:: Exercise requirements ::
Go to the line below that has "Where should I", print it and each line after it exactly, and stop after the line that has "the purple dot"; leave out pictures.

Stored data
= Beginning of Section =

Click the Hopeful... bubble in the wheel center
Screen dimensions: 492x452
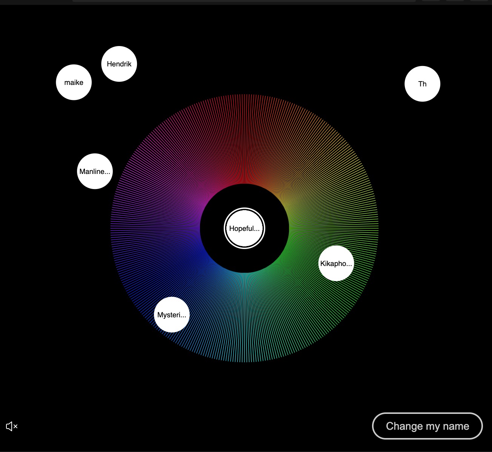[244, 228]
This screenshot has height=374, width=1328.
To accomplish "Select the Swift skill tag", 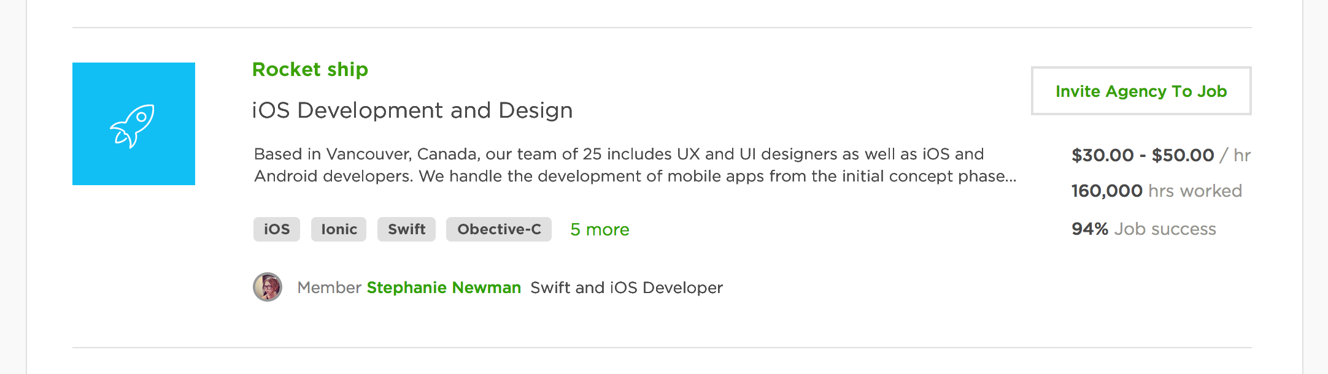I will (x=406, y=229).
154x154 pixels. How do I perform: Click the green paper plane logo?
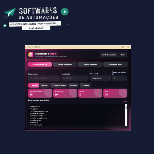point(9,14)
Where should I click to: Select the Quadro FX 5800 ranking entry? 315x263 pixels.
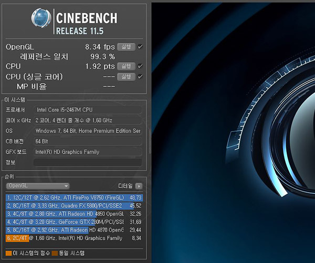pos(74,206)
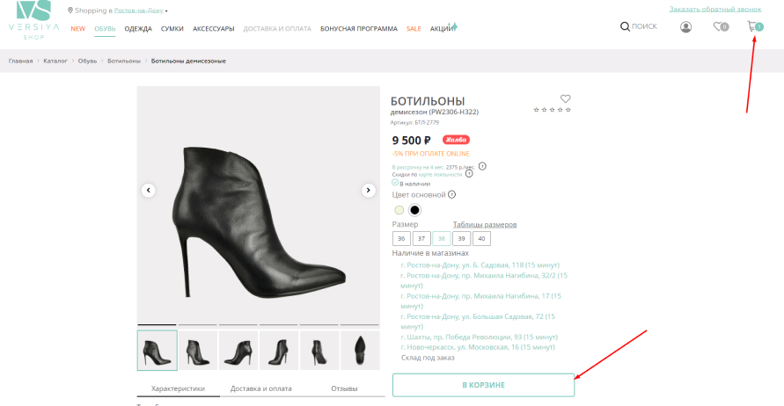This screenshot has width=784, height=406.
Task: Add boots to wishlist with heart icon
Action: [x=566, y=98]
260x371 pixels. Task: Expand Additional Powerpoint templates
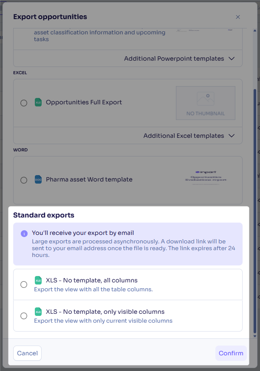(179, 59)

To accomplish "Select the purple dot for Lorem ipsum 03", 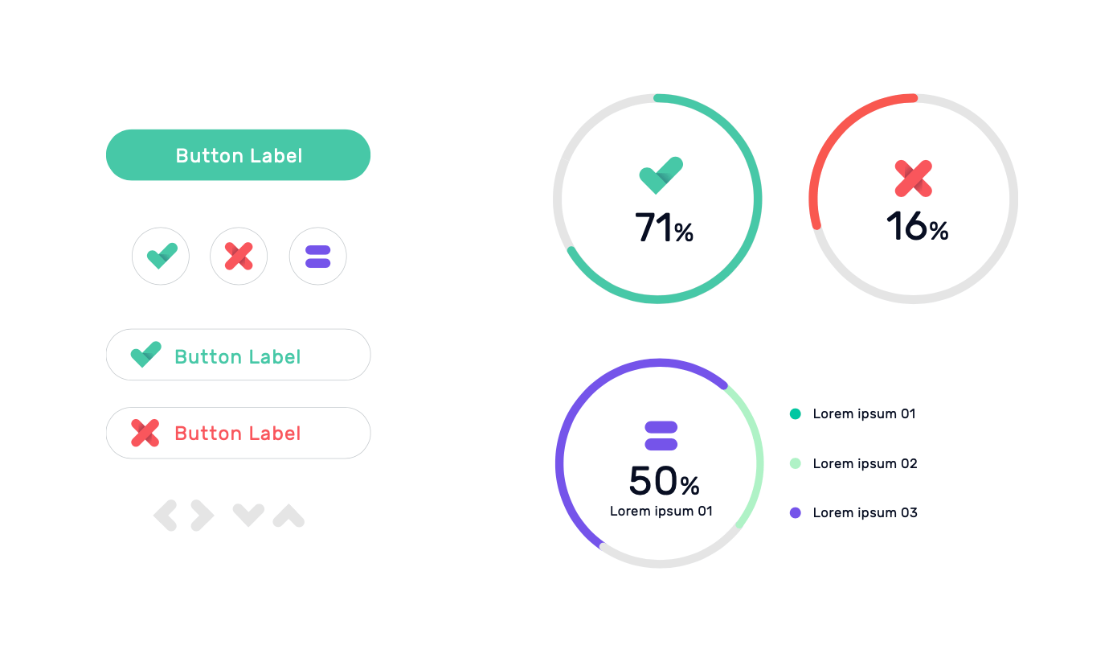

= End of Section =
= Beginning of Section =

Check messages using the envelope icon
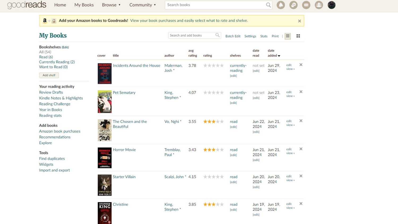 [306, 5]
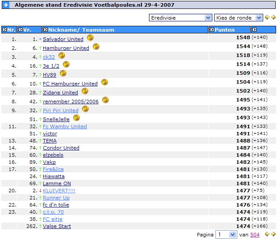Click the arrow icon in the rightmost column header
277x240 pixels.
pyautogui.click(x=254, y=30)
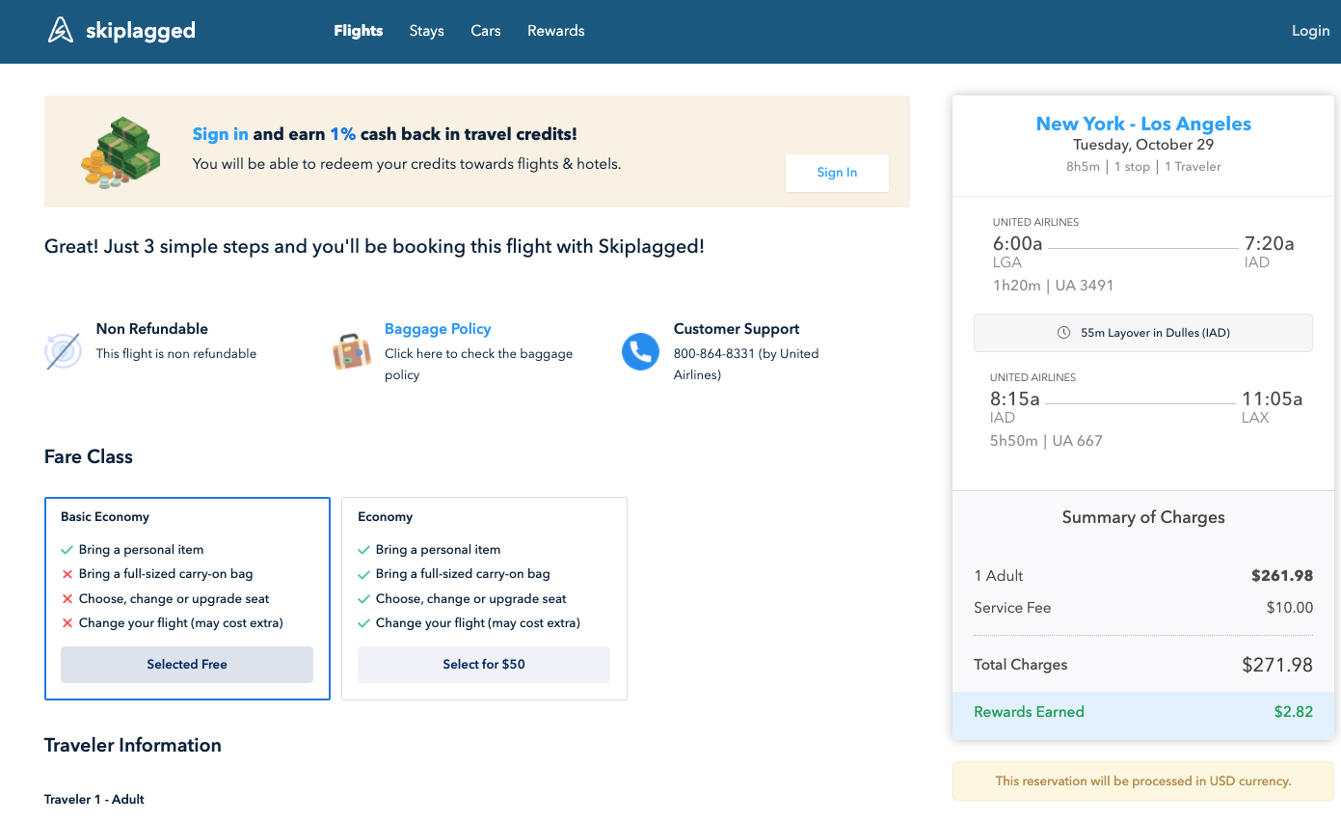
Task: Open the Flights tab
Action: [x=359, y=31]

= End of Section =

:: Written answer ::
Where should I click to: Select the Quadro FX 5800 ranking entry? 315x263 pixels.
pos(74,206)
This screenshot has width=784, height=406.
Task: Add boots to wishlist with heart icon
Action: [x=566, y=98]
260x371 pixels. Task: Expand Additional Powerpoint templates
(179, 59)

To accomplish "Select the purple dot for Lorem ipsum 03", 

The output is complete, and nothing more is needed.